Veriﬁcation of antiderivative is not currently implemented for this CAS.

[In]

int(1/(1+x)/(x^2+2*x-1)^(1/3),x,method=_RETURNVERBOSE)

[Out]

1/2*RootOf(RootOf(_Z^3+4)^2+2*_Z*RootOf(_Z^3+4)+4*_Z^2)*ln((RootOf(_Z^3+4)^3*RootOf(RootOf(_Z^3+4)^2+2*_Z*Root

Of(_Z^3+4)+4*_Z^2)*x^2+10*RootOf(_Z^3+4)^2*RootOf(RootOf(_Z^3+4)^2+2*_Z*RootOf(_Z^3+4)+4*_Z^2)^2*x^2+2*RootOf(

_Z^3+4)^3*RootOf(RootOf(_Z^3+4)^2+2*_Z*RootOf(_Z^3+4)+4*_Z^2)*x+20*RootOf(_Z^3+4)^2*RootOf(RootOf(_Z^3+4)^2+2*

_Z*RootOf(_Z^3+4)+4*_Z^2)^2*x-24*(x^2+2*x-1)^(2/3)*RootOf(RootOf(_Z^3+4)^2+2*_Z*RootOf(_Z^3+4)+4*_Z^2)*RootOf(

_Z^3+4)^2-9*(x^2+2*x-1)^(1/3)*RootOf(_Z^3+4)^2-48*(x^2+2*x-1)^(1/3)*RootOf(RootOf(_Z^3+4)^2+2*_Z*RootOf(_Z^3+4

)+4*_Z^2)*RootOf(_Z^3+4)+RootOf(_Z^3+4)*x^2+10*RootOf(RootOf(_Z^3+4)^2+2*_Z*RootOf(_Z^3+4)+4*_Z^2)*x^2+2*RootO

f(_Z^3+4)*x+20*RootOf(RootOf(_Z^3+4)^2+2*_Z*RootOf(_Z^3+4)+4*_Z^2)*x+18*(x^2+2*x-1)^(2/3)-7*RootOf(_Z^3+4)-70*

RootOf(RootOf(_Z^3+4)^2+2*_Z*RootOf(_Z^3+4)+4*_Z^2))/(1+x)^2)-1/4*ln((4*RootOf(_Z^3+4)^3*RootOf(RootOf(_Z^3+4)

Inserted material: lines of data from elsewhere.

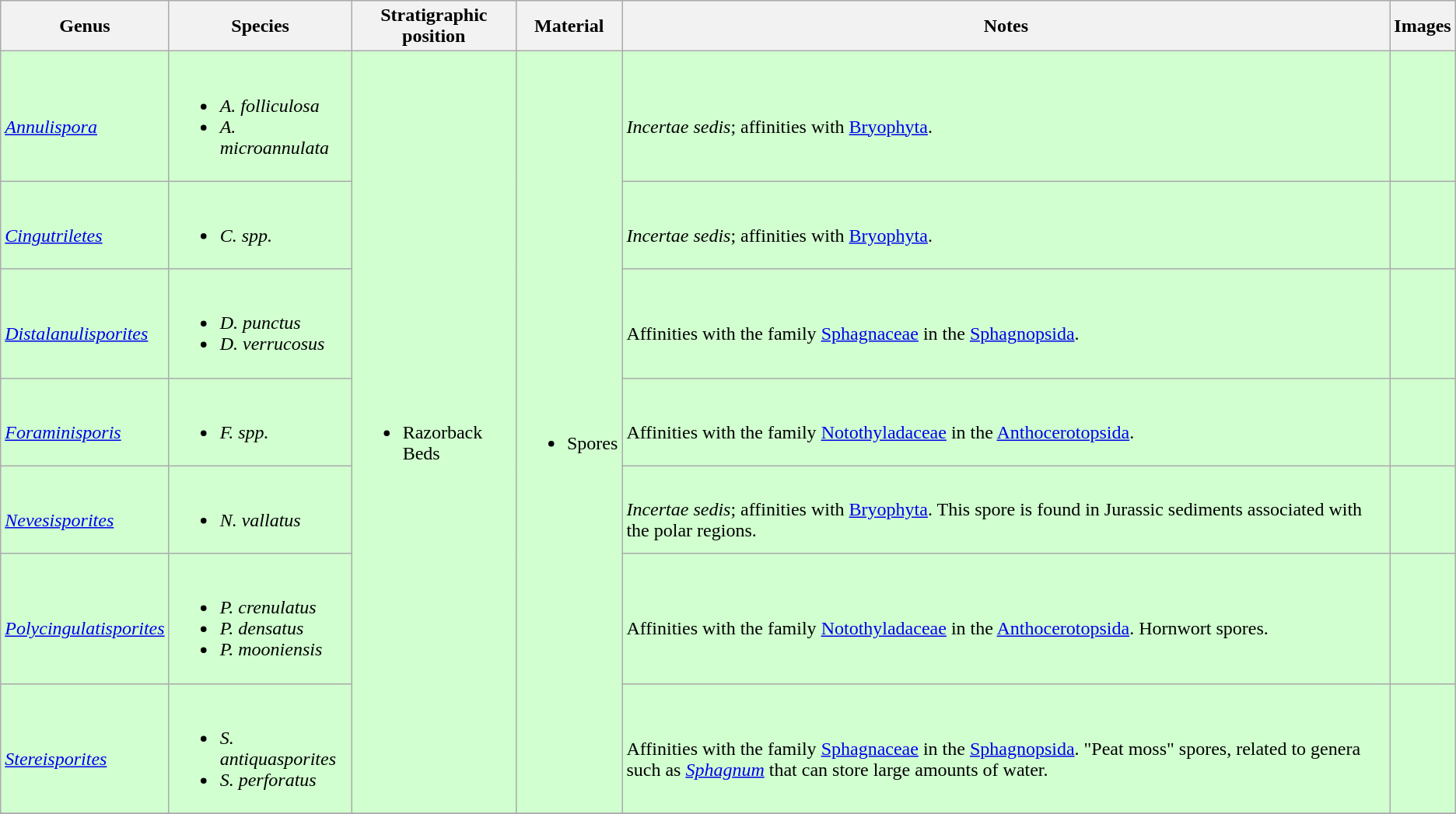
Affinities with the family Notothyladaceae in the Anthocerotopsida. [1006, 422]
Nevesisporites [85, 510]
Affinities with the family Notothyladaceae in the Anthocerotopsida. Hornwort spores. [1006, 619]
Polycingulatisporites [85, 619]
Material [569, 26]
Genus [85, 26]
Cingutriletes [85, 226]
F. spp. [260, 422]
A. folliculosaA. microannulata [260, 117]
Annulispora [85, 117]
N. vallatus [260, 510]
Incertae sedis; affinities with Bryophyta. This spore is found in Jurassic sediments associated with the polar regions. [1006, 510]
Razorback Beds [434, 432]
P. crenulatusP. densatusP. mooniensis [260, 619]
Images [1423, 26]
D. punctusD. verrucosus [260, 324]
Notes [1006, 26]
S. antiquasporitesS. perforatus [260, 748]
Distalanulisporites [85, 324]
Stratigraphic position [434, 26]
Spores [569, 432]
Species [260, 26]
Stereisporites [85, 748]
C. spp. [260, 226]
Foraminisporis [85, 422]
Affinities with the family Sphagnaceae in the Sphagnopsida. [1006, 324]
Scan for the cell matching the given text and deliver its [x, y] coordinate at center. 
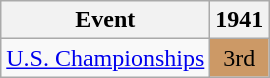
Event [106, 20]
U.S. Championships [106, 58]
1941 [240, 20]
3rd [240, 58]
Capture the cell that displays the provided text and extract its [x, y] central coordinate. 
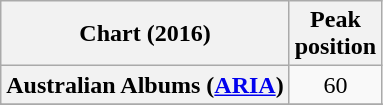
Australian Albums (ARIA) [145, 85]
Chart (2016) [145, 34]
Peakposition [335, 34]
60 [335, 85]
Return the (X, Y) coordinate for the center point of the cell that contains the specified text.  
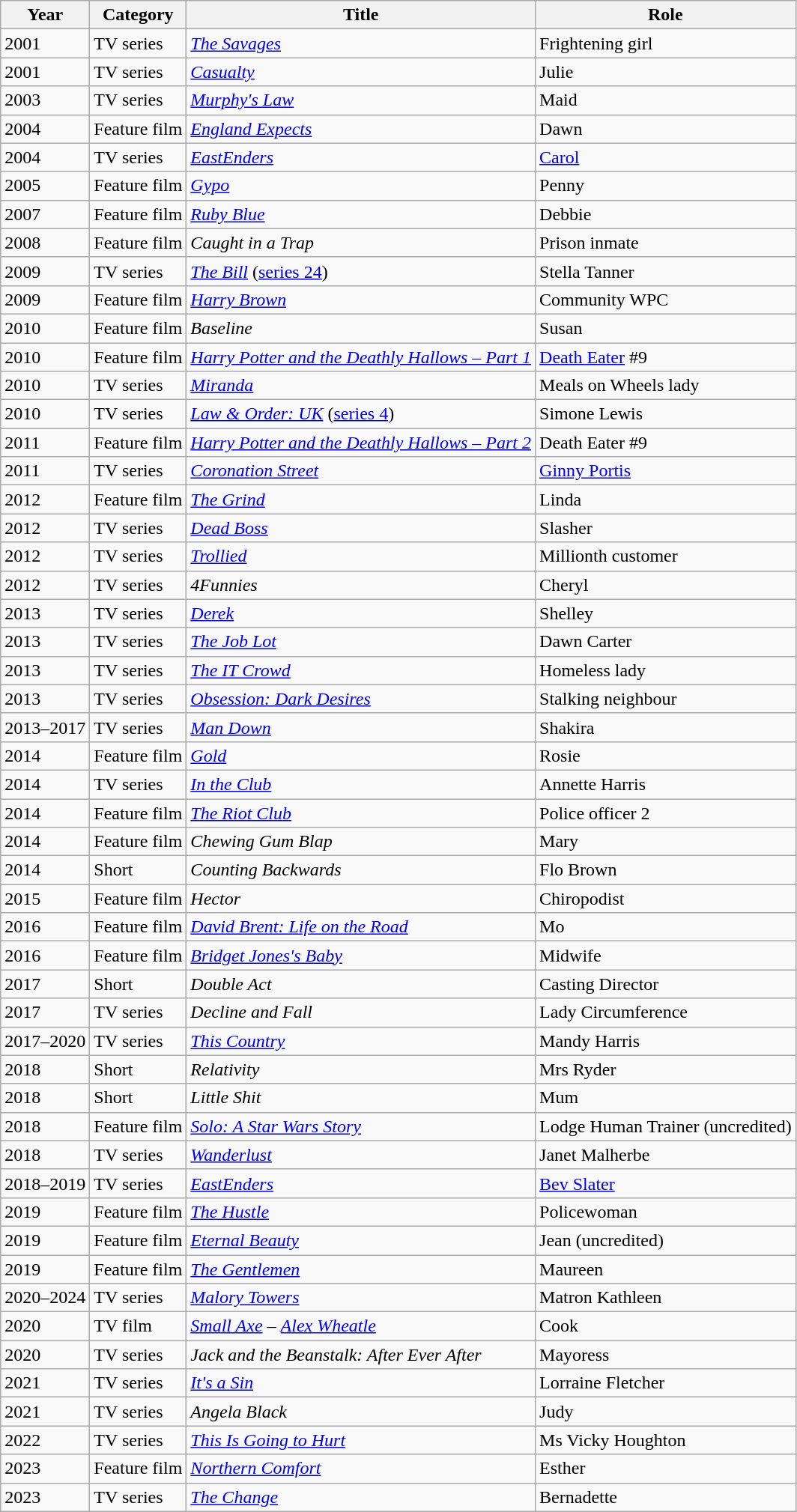
Cheryl (666, 585)
Double Act (361, 984)
England Expects (361, 129)
Stalking neighbour (666, 699)
Caught in a Trap (361, 243)
2003 (45, 100)
Northern Comfort (361, 1469)
David Brent: Life on the Road (361, 927)
Midwife (666, 956)
Slasher (666, 528)
Policewoman (666, 1212)
Trollied (361, 557)
2022 (45, 1440)
Cook (666, 1327)
The Job Lot (361, 642)
Mary (666, 842)
Title (361, 15)
Maureen (666, 1270)
Derek (361, 613)
Baseline (361, 328)
Hector (361, 899)
Homeless lady (666, 670)
In the Club (361, 784)
2008 (45, 243)
Harry Brown (361, 300)
Frightening girl (666, 43)
Casting Director (666, 984)
Dawn Carter (666, 642)
2013–2017 (45, 727)
Mrs Ryder (666, 1070)
Malory Towers (361, 1298)
Mo (666, 927)
Ruby Blue (361, 214)
Murphy's Law (361, 100)
Stella Tanner (666, 271)
Little Shit (361, 1098)
Annette Harris (666, 784)
Counting Backwards (361, 870)
Angela Black (361, 1412)
2007 (45, 214)
Bernadette (666, 1497)
Ms Vicky Houghton (666, 1440)
Small Axe – Alex Wheatle (361, 1327)
Shelley (666, 613)
The Riot Club (361, 813)
The Change (361, 1497)
The Savages (361, 43)
This Country (361, 1041)
Gold (361, 756)
2015 (45, 899)
Police officer 2 (666, 813)
2005 (45, 186)
Carol (666, 157)
2017–2020 (45, 1041)
Law & Order: UK (series 4) (361, 414)
Matron Kathleen (666, 1298)
Category (138, 15)
TV film (138, 1327)
Judy (666, 1412)
Linda (666, 500)
Harry Potter and the Deathly Hallows – Part 1 (361, 357)
Eternal Beauty (361, 1240)
Lady Circumference (666, 1013)
Prison inmate (666, 243)
Simone Lewis (666, 414)
Flo Brown (666, 870)
Harry Potter and the Deathly Hallows – Part 2 (361, 443)
Obsession: Dark Desires (361, 699)
Miranda (361, 386)
Dawn (666, 129)
Year (45, 15)
Chiropodist (666, 899)
Community WPC (666, 300)
Solo: A Star Wars Story (361, 1127)
Janet Malherbe (666, 1155)
Relativity (361, 1070)
The Hustle (361, 1212)
Mum (666, 1098)
The Bill (series 24) (361, 271)
It's a Sin (361, 1384)
Jack and the Beanstalk: After Ever After (361, 1355)
The IT Crowd (361, 670)
Casualty (361, 72)
Maid (666, 100)
Penny (666, 186)
Dead Boss (361, 528)
Chewing Gum Blap (361, 842)
Mandy Harris (666, 1041)
Man Down (361, 727)
This Is Going to Hurt (361, 1440)
Gypo (361, 186)
Rosie (666, 756)
Meals on Wheels lady (666, 386)
Millionth customer (666, 557)
Jean (uncredited) (666, 1240)
Susan (666, 328)
Esther (666, 1469)
2020–2024 (45, 1298)
Decline and Fall (361, 1013)
The Grind (361, 500)
The Gentlemen (361, 1270)
2018–2019 (45, 1184)
Lorraine Fletcher (666, 1384)
Lodge Human Trainer (uncredited) (666, 1127)
Coronation Street (361, 471)
Wanderlust (361, 1155)
Mayoress (666, 1355)
Julie (666, 72)
Role (666, 15)
Debbie (666, 214)
Shakira (666, 727)
4Funnies (361, 585)
Bev Slater (666, 1184)
Ginny Portis (666, 471)
Bridget Jones's Baby (361, 956)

^2+2*_Z*RootOf(_Z^3+4)+4*_Z^2)*x^2+10*RootOf(_Z^3+4)^2*RootOf(RootOf(_Z^3+4)^2+2*_Z*RootOf(_Z^3+4)+4*_Z^2)^2*x

^2+8*RootOf(_Z^3+4)^3*RootOf(RootOf(_Z^3+4)^2+2*_Z*RootOf(_Z^3+4)+4*_Z^2)*x+20*RootOf(_Z^3+4)^2*RootOf(RootOf(

_Z^3+4)^2+2*_Z*RootOf(_Z^3+4)+4*_Z^2)^2*x+24*(x^2+2*x-1)^(2/3)*RootOf(RootOf(_Z^3+4)^2+2*_Z*RootOf(_Z^3+4)+4*_

Z^2)*RootOf(_Z^3+4)^2+15*(x^2+2*x-1)^(1/3)*RootOf(_Z^3+4)^2+48*(x^2+2*x-1)^(1/3)*RootOf(RootOf(_Z^3+4)^2+2*_Z*

RootOf(_Z^3+4)+4*_Z^2)*RootOf(_Z^3+4)-12*RootOf(_Z^3+4)*x^2-30*RootOf(RootOf(_Z^3+4)^2+2*_Z*RootOf(_Z^3+4)+4*_

Z^2)*x^2-24*RootOf(_Z^3+4)*x-60*RootOf(RootOf(_Z^3+4)^2+2*_Z*RootOf(_Z^3+4)+4*_Z^2)*x-30*(x^2+2*x-1)^(2/3)+28*

RootOf(_Z^3+4)+70*RootOf(RootOf(_Z^3+4)^2+2*_Z*RootOf(_Z^3+4)+4*_Z^2))/(1+x)^2)*RootOf(_Z^3+4)-1/2*ln((4*RootO

f(_Z^3+4)^3*RootOf(RootOf(_Z^3+4)^2+2*_Z*RootOf(_Z^3+4)+4*_Z^2)*x^2+10*RootOf(_Z^3+4)^2*RootOf(RootOf(_Z^3+4)^

2+2*_Z*RootOf(_Z^3+4)+4*_Z^2)^2*x^2+8*RootOf(_Z^3+4)^3*RootOf(RootOf(_Z^3+4)^2+2*_Z*RootOf(_Z^3+4)+4*_Z^2)*x+2

0*RootOf(_Z^3+4)^2*RootOf(RootOf(_Z^3+4)^2+2*_Z*RootOf(_Z^3+4)+4*_Z^2)^2*x+24*(x^2+2*x-1)^(2/3)*RootOf(RootOf(

_Z^3+4)^2+2*_Z*RootOf(_Z^3+4)+4*_Z^2)*RootOf(_Z^3+4)^2+15*(x^2+2*x-1)^(1/3)*RootOf(_Z^3+4)^2+48*(x^2+2*x-1)^(1

/3)*RootOf(RootOf(_Z^3+4)^2+2*_Z*RootOf(_Z^3+4)+4*_Z^2)*RootOf(_Z^3+4)-12*RootOf(_Z^3+4)*x^2-30*RootOf(RootOf(

_Z^3+4)^2+2*_Z*RootOf(_Z^3+4)+4*_Z^2)*x^2-24*RootOf(_Z^3+4)*x-60*RootOf(RootOf(_Z^3+4)^2+2*_Z*RootOf(_Z^3+4)+4

*_Z^2)*x-30*(x^2+2*x-1)^(2/3)+28*RootOf(_Z^3+4)+70*RootOf(RootOf(_Z^3+4)^2+2*_Z*RootOf(_Z^3+4)+4*_Z^2))/(1+x)^

2)*RootOf(RootOf(_Z^3+4)^2+2*_Z*RootOf(_Z^3+4)+4*_Z^2)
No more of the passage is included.